I'd use a pretty good 5 volt reference and a trimpot and an opamp to make 12.00, and a few 0.1% resistors to scale down from there.

LM4040 family is good. Or a fancy ADR part.

Reply to
John Larkin

Too many parts. I would rather pay for pre-sorting zeners and post-sorting zeners/LEDs. Just need to group the similar set.

Reply to
Ed Lee

Yikes. You'll wind up throwing away a lot of parts and a lot of labor.

12 volt zeners have terrible tempcos. You should have a constant-current source too.

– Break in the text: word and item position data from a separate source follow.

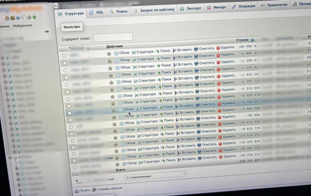This screenshot has width=311, height=196.
Task: Click the Печать printer icon at bottom
Action: [x=76, y=191]
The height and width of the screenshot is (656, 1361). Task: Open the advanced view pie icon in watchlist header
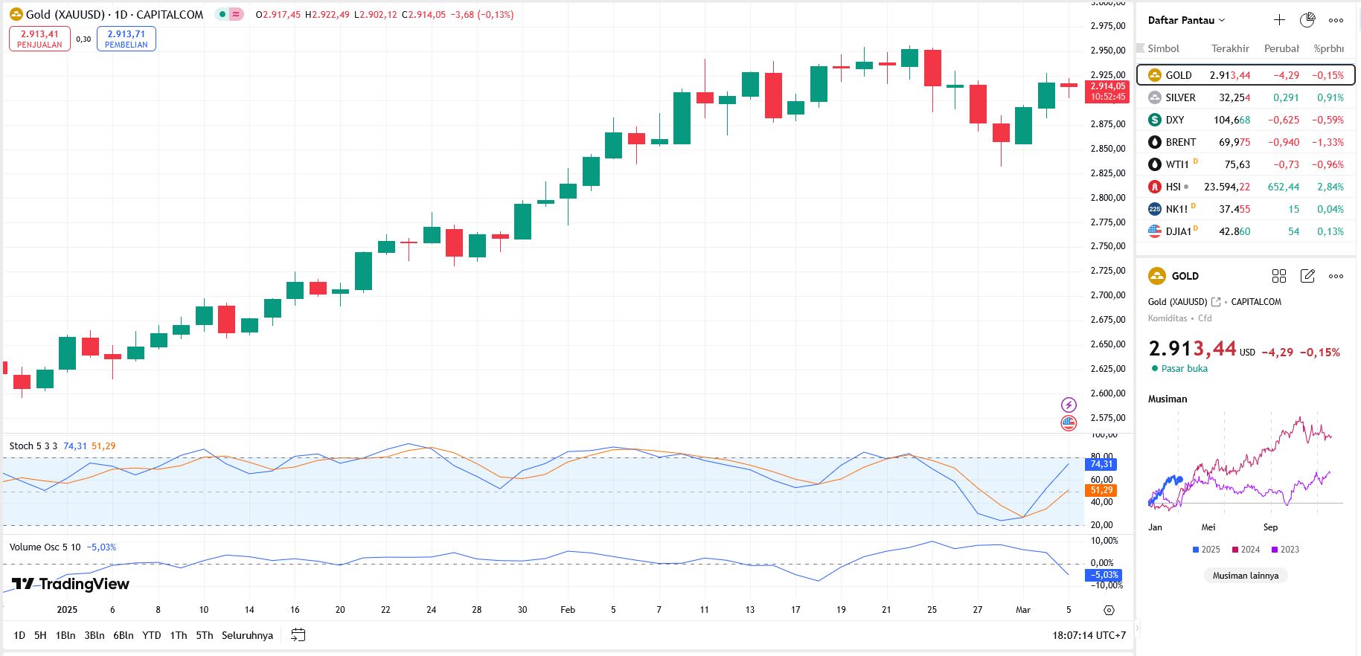click(1307, 20)
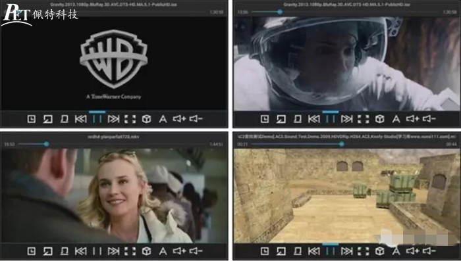The height and width of the screenshot is (261, 461).
Task: Click the clock icon under the WB logo video
Action: pos(32,119)
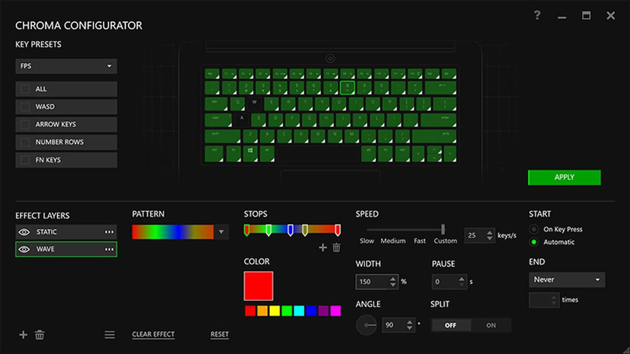Add a new gradient stop
The width and height of the screenshot is (630, 354).
323,247
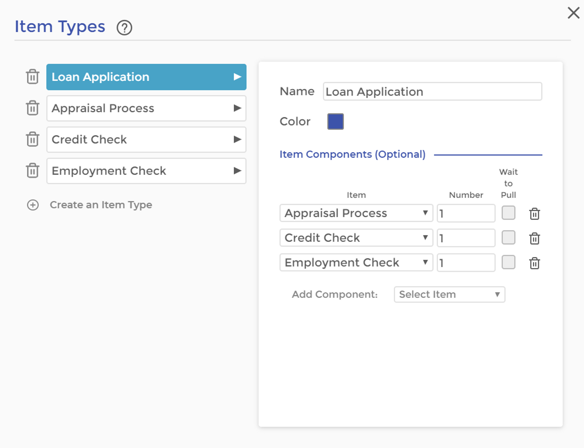
Task: Toggle Wait to Pull for Credit Check
Action: pos(508,238)
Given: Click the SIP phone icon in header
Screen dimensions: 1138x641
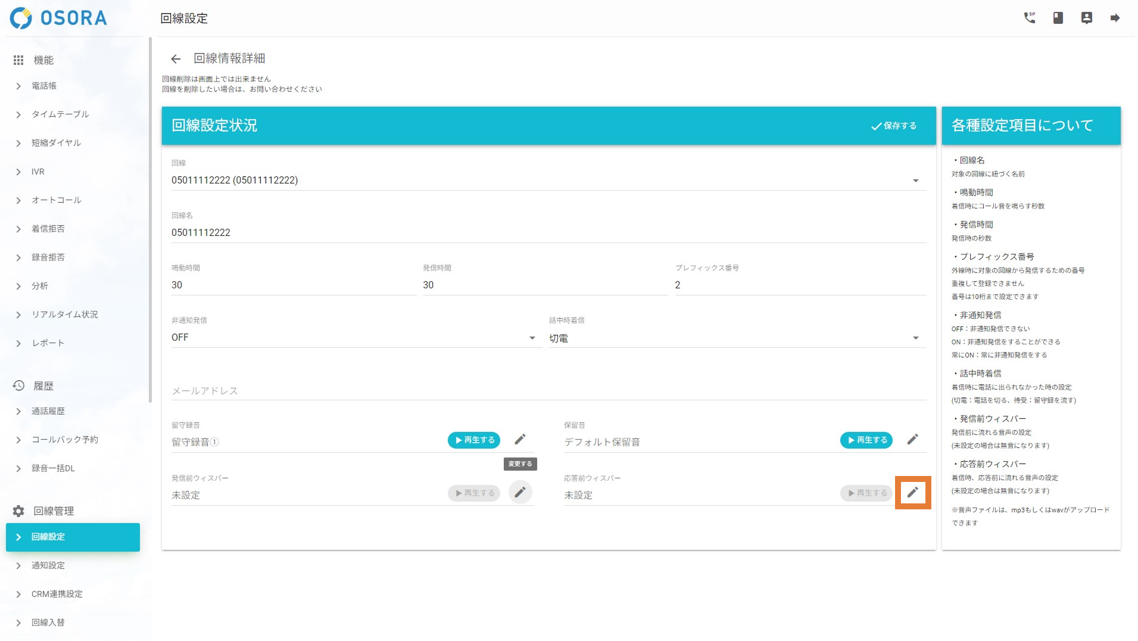Looking at the screenshot, I should [x=1029, y=18].
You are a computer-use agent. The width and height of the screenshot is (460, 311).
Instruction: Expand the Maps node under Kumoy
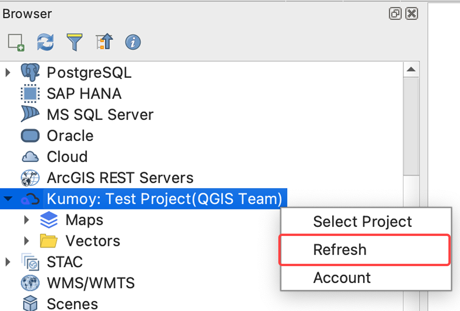26,220
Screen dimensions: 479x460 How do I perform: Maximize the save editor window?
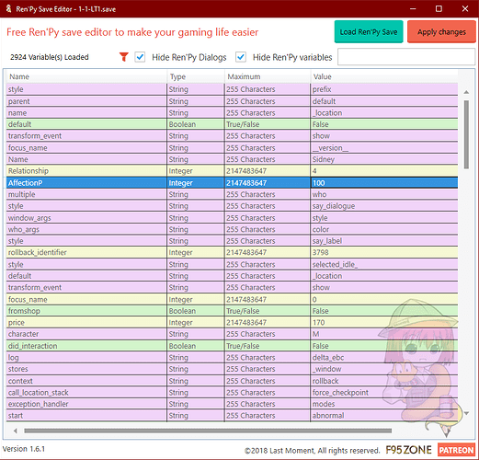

Why sort LEDs? What circuit did you have in mind?

Reply to
John Larkin

No, i can use group of them in a box. They just have to be similar in the group.

They should have close to same temp inside the box.

"Silly Volt Meter".

Replacing my nose and finger meter. I can smell the 5W zener burning and/or touching it. Just need to jack it up to 50W temporary.

Reply to
Ed Lee

So, get some TL431's, which have (as required) good aging and low temperature coefficients, and a good precision resistor for most of the 9.1V drop. A few resistor arrays, series connected, and some selection of taps can get the last two or three volts sorted into tiny steps. As long as you solder up the parts before doing the tap selection, the heat and stress of assembly won't be an error source.

Edison-style invention requires a good imagination and a lot of junk. The art is to imagine what specific bits of junk will solve each novel problem; it maybe isn't mass-produced zeners that solve this one.